Top Chef

Top Chef Recap: Give Peas a Chance

Photo: David Giesbrecht/Bravo

Last night’s Top Chef finally paid proper homage to its home city by bringing in special local traditions like complaining and some political guests. We skipped government class for AP microeconomics, but our education gap was filled during the high-stakes Quickfire. Padma instructed the chefs to serve their dish on a toothpick to guest judge Representative Aaron Schock of Illinois, as the Ethics Committee requires that food served to congressmen be on toothpicks, lest their votes be swayed by lavish meals. Who knew?

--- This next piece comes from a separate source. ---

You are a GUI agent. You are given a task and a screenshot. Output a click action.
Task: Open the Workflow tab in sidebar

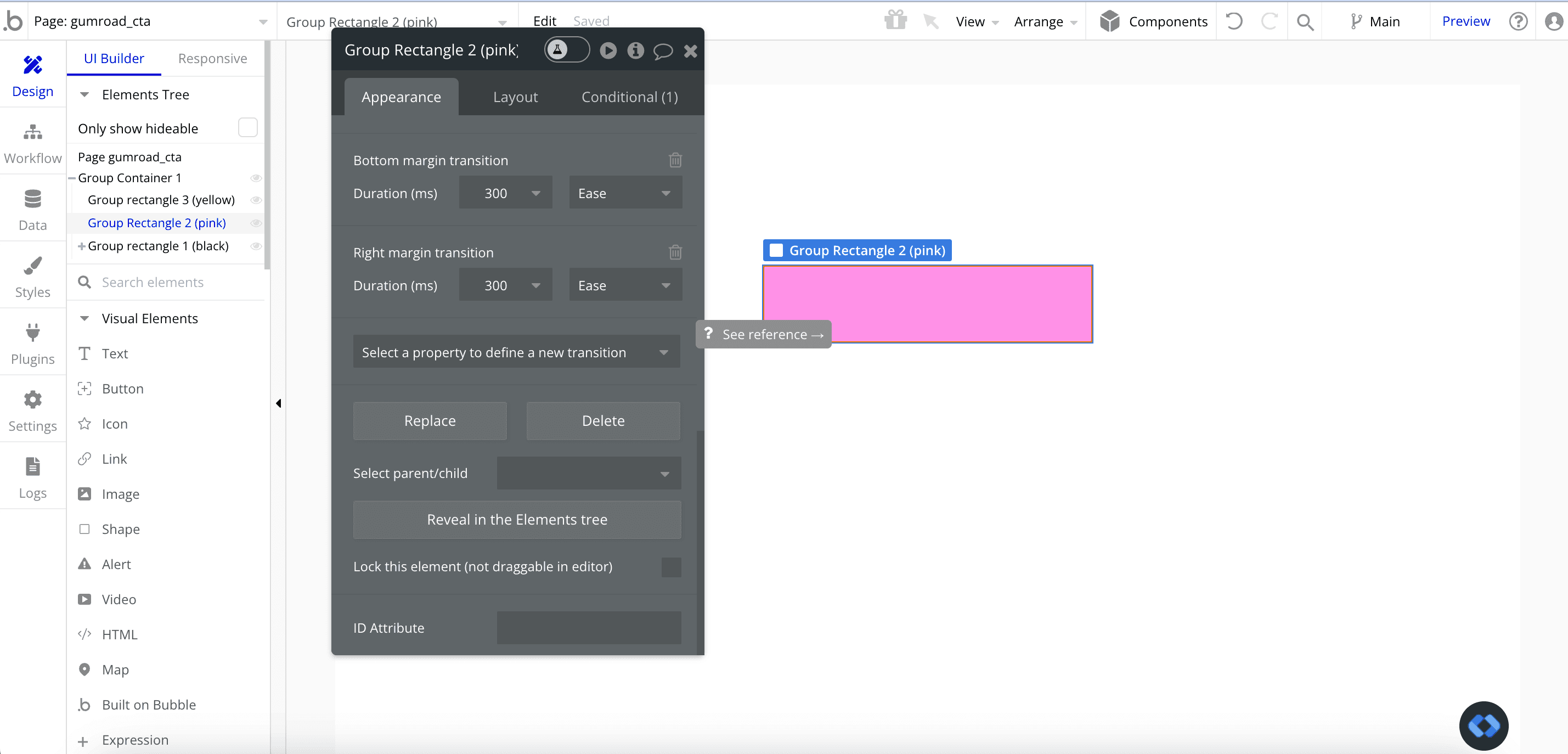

Unfortunately, the Quickfire also served as a flashback to season five, better known as Top Scallops. Kelly, Stephen, and Alex all decided to make them, and Alex (who referred to Stephen as a “talented culinarian,” which we’re pretty sure isn’t actually a word — Microsoft Word agrees) and Kelly unsurprisingly landed in the bottom three. Can we get Fabio in as a guest judge to put a stop to this, please? Angelo proclaimed at the start of the Quickfire that he “actually want[ed] to be creative” … but made Asian-inspired food as usual. Stephen’s scallop ended up in the top with Kevin’s grilled-pork-and-mushroom kabob and Angelo’s cucumber cup with spiced shrimp and cashews, but Angelo grabbed the win. Cut to the standard shot of Kenny looking pissed.

The elimination challenge brought in the other D.C. tradition of the power lunch at the Palm and asked the chefs to serve 24 regulars using five ingredients found on the menu: lamb chops, lobster, swordfish, porterhouse, and salmon. Angelo and Ed were concerned by the four-pound “mutant” lobsters, having never seen specimens so large. Angelo was also worried about the challenge itself, not being too familiar with power lunches, but Kevin had served a mayor before, so he was confident he knew what the diners would want. Kelly was just certain that Amanda needed to go home.

Of course, not everyone was so confident. When the chefs went home that night, Alex still wasn’t even sure what he was making. Perhaps it was because he was distracted by the awesome wardrobe choices of his fellow cheftestants — Kenny walked around in his Black Angus robe, while Andrea rocked a skull-and-bacon-crossbones shirt that we want in our closet.

At the Palm the next day (with Tom looming in the background), the main kitchen drama surrounded Ed/Alex’s pea purée. Ed made pea purée in the Hilton kitchen the day before, but couldn’t find it upon arrival at the Palm. Alex, despite no previous shots of peas, had a lovely pea purée at the restaurant kitchen. Most of the other chefs, including Ed, thought this was bullshit and that Alex stole Ed’s pea purée. Our DVR sound cut off when Alex was talking about his purée, so we turn to you, readers: Did he make it himself and there was strategic editing, or did he steal Ed’s?

The chefs served quite a plethora of guest judges, including Joe Scarborough, Art Smith, Luke Russert, and Savannah Guthrie (hi, NBC synergy!). It was a little hard to keep track of everyone, but for the most part the judges agreed on their love of Tiffany’s swordfish with olive-raisin tapenade and broccolini with bacon, Ed’s butter-poached lobster ballontine with eggplant caviar and English peas, and Alex’s applewood-smoked salmon with black forbidden rice and the infamous English pea purée. The pea purée was the judges’ favorite component of the night, and Alex took the win (remember that Carla won for her peas last season — future cheftestants, take note). We have never seen anyone look so mad as Ed looked while Alex celebrated his win. So much for world peas!

The bottom dishes were Kelly’s porterhouse with crispy potato-arugula salad and shallot demi-glace, Andrea’s pan-seared swordfish with vanilla Israeli couscous, and Kevin’s double-cut lamb with olive-and-goat-cheese rissole. The judges were unhappy about Kelly’s oversalted meat, but ultimately asked Andrea to go home, as they could tell through her cooking that she wasn’t happy making swordfish. Kelly seemed pretty upset with Andrea’s loss, hugging her sadly for a long time, but Padma wanted none of it, snapping “that will be all” after the hug went on too long. Guess those judges’ tables really do last up to five hours.